Only the text of the records belongs in the answer, copied exactly and without pictures.

--

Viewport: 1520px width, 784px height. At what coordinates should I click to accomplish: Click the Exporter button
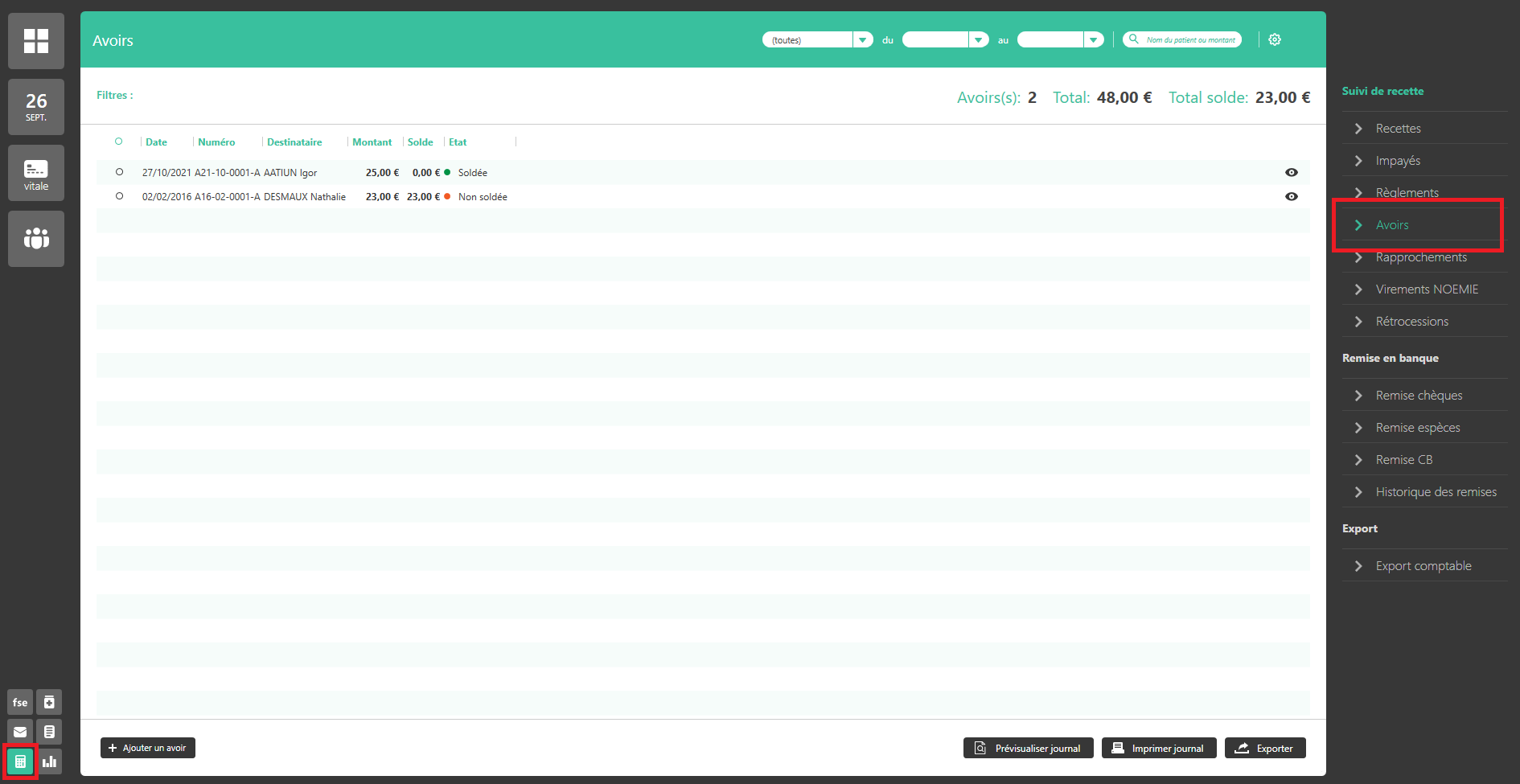pos(1264,748)
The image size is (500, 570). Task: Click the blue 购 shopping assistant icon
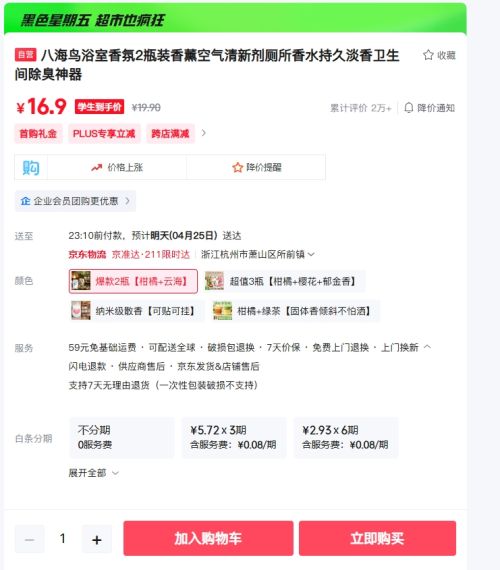(x=31, y=168)
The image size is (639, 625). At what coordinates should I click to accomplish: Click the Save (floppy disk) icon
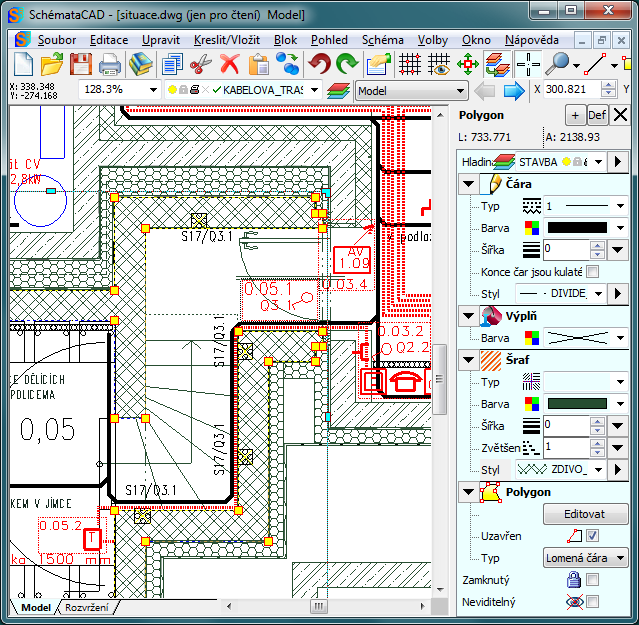81,65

--

Written response:
Viewport: 1520px width, 784px height. At what coordinates should I click to accomplish: Click the Exporter button
pos(1264,748)
The image size is (500, 570). Task: Click the blue 购 shopping assistant icon
(x=31, y=168)
The image size is (639, 625). At what coordinates should I click to accomplish: Click the Save (floppy disk) icon
81,65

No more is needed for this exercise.